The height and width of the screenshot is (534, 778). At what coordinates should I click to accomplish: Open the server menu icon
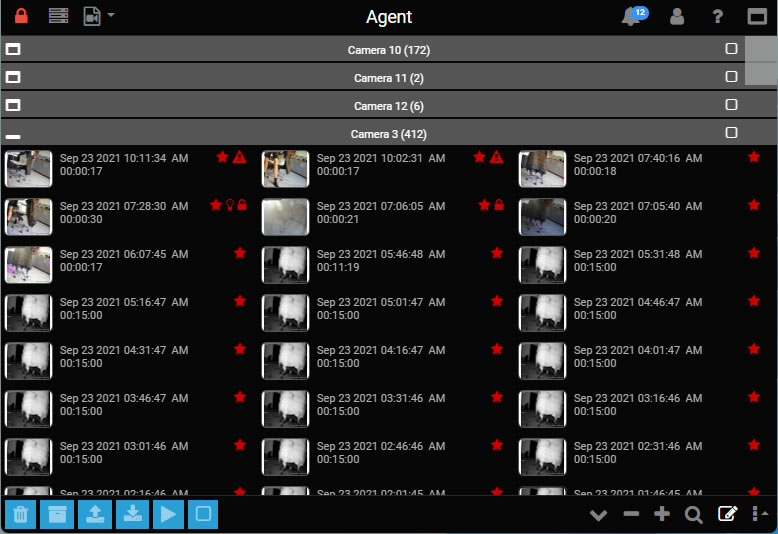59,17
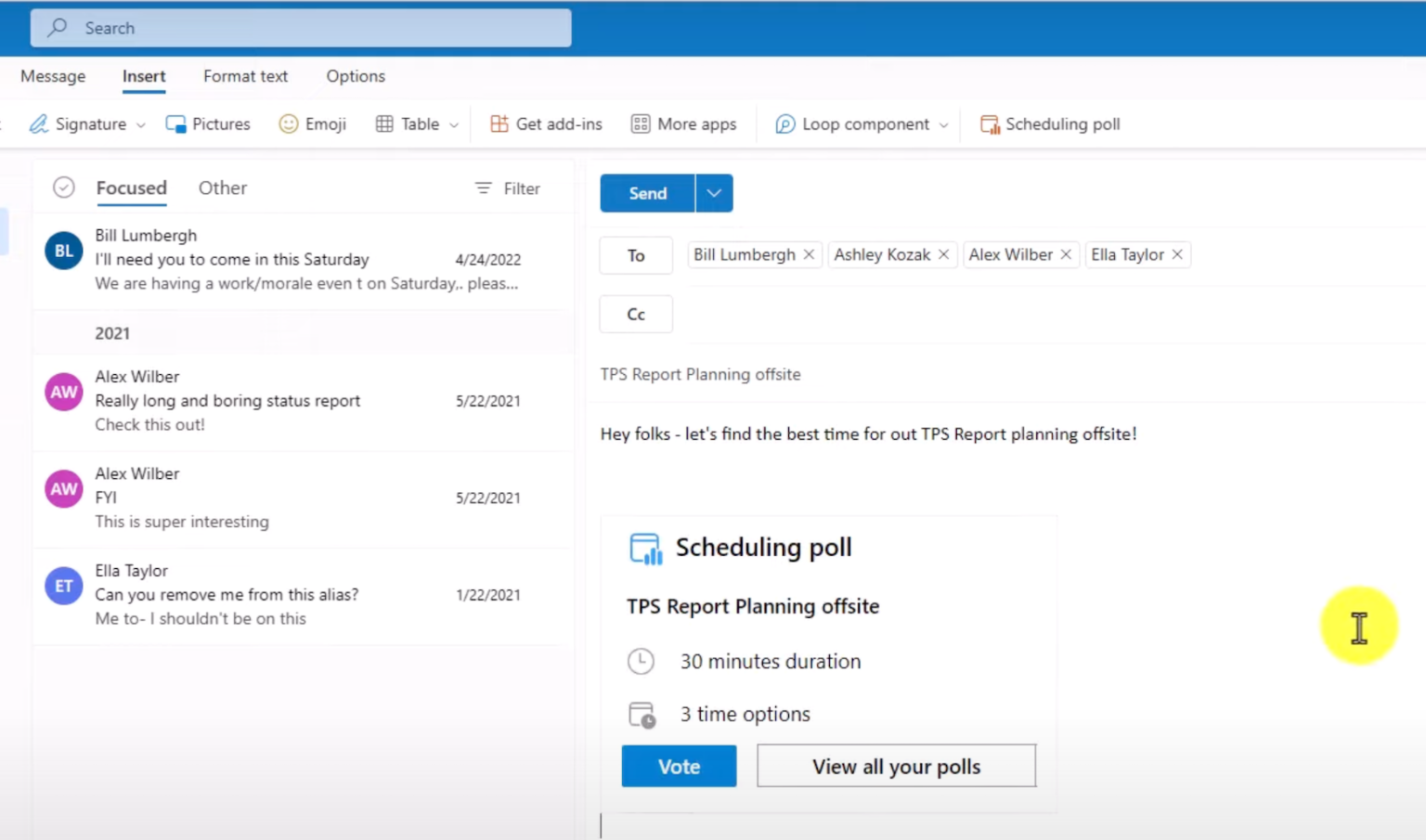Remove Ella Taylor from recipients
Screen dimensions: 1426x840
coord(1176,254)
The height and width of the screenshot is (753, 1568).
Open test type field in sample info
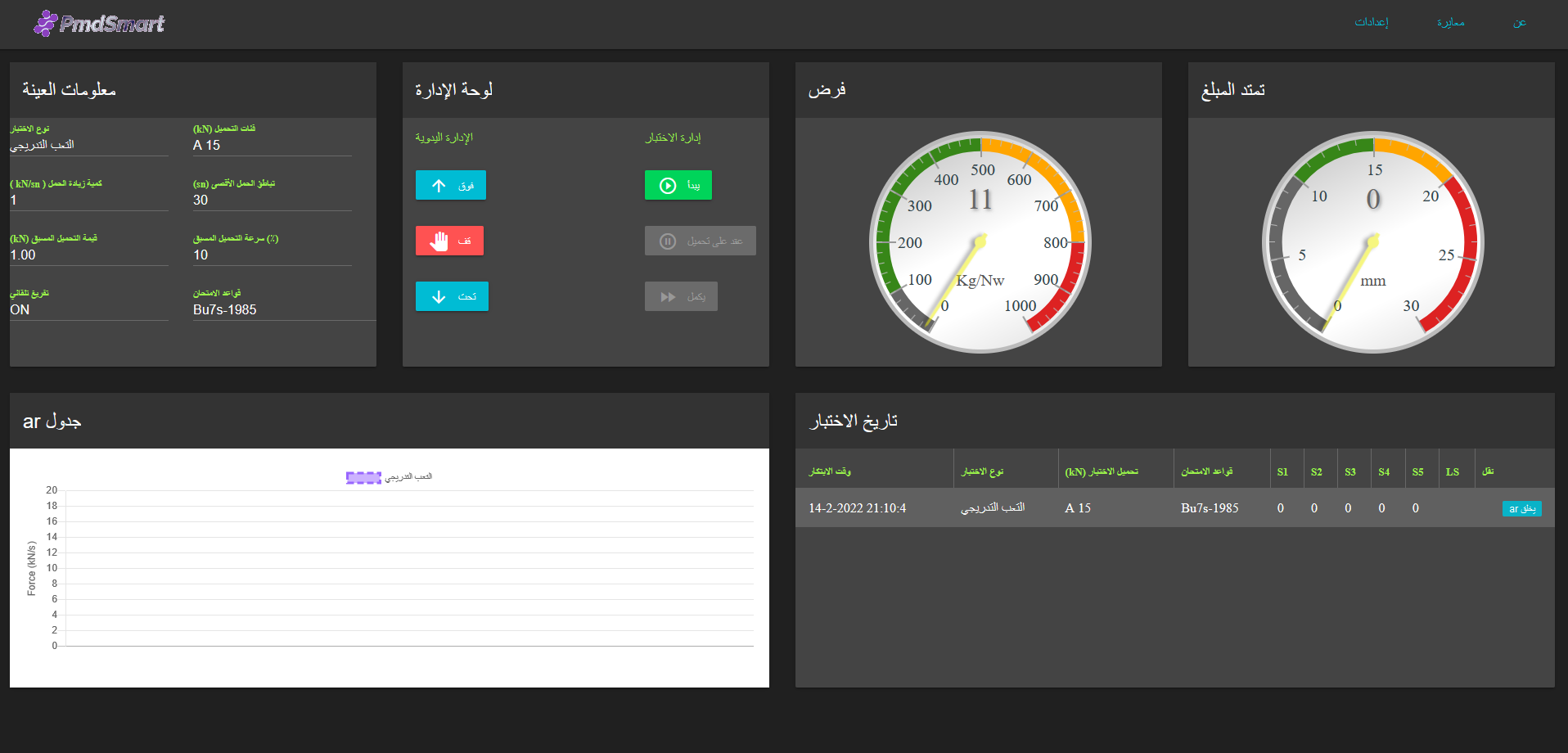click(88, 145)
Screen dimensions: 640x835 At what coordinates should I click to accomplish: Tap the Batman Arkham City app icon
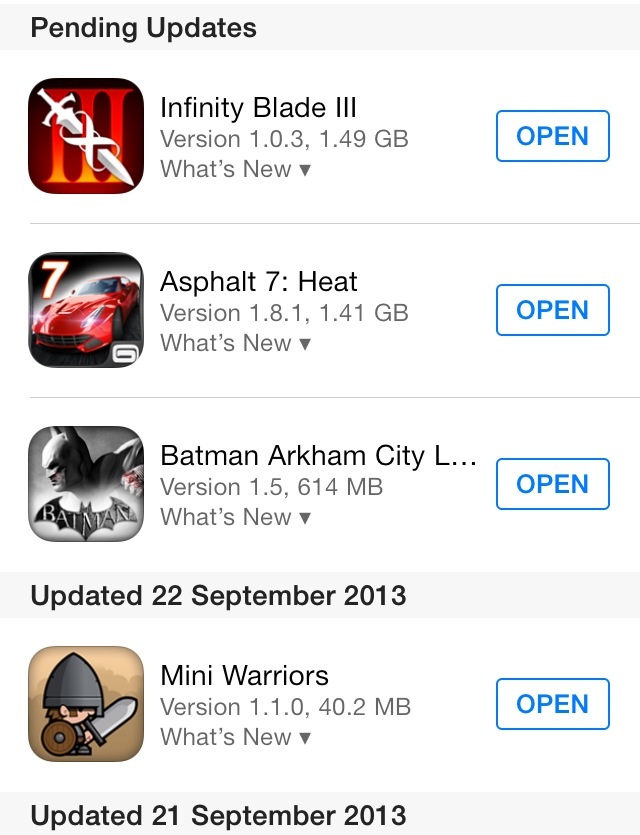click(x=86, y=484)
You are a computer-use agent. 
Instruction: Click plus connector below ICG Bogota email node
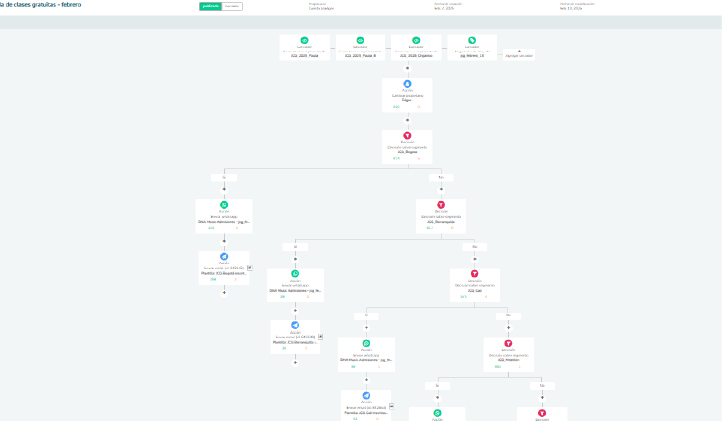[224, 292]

-----

*The problem*:
Without carrying over any picture, write out the entries above once more, exactly.

*Reply to the task*:
The height and width of the screenshot is (534, 778). At what coordinates should I click to accomplish: Open the server menu icon
59,17
Remove Ella Taylor from recipients
Screen dimensions: 1426x840
coord(1176,254)
The height and width of the screenshot is (753, 1568).
Open test type field in sample info
click(88, 145)
Screen dimensions: 640x835 At what coordinates should I click to accomplish: Tap the Batman Arkham City app icon
click(x=86, y=484)
You are a computer-use agent. 
Instruction: Click plus connector below ICG Bogota email node
[224, 292]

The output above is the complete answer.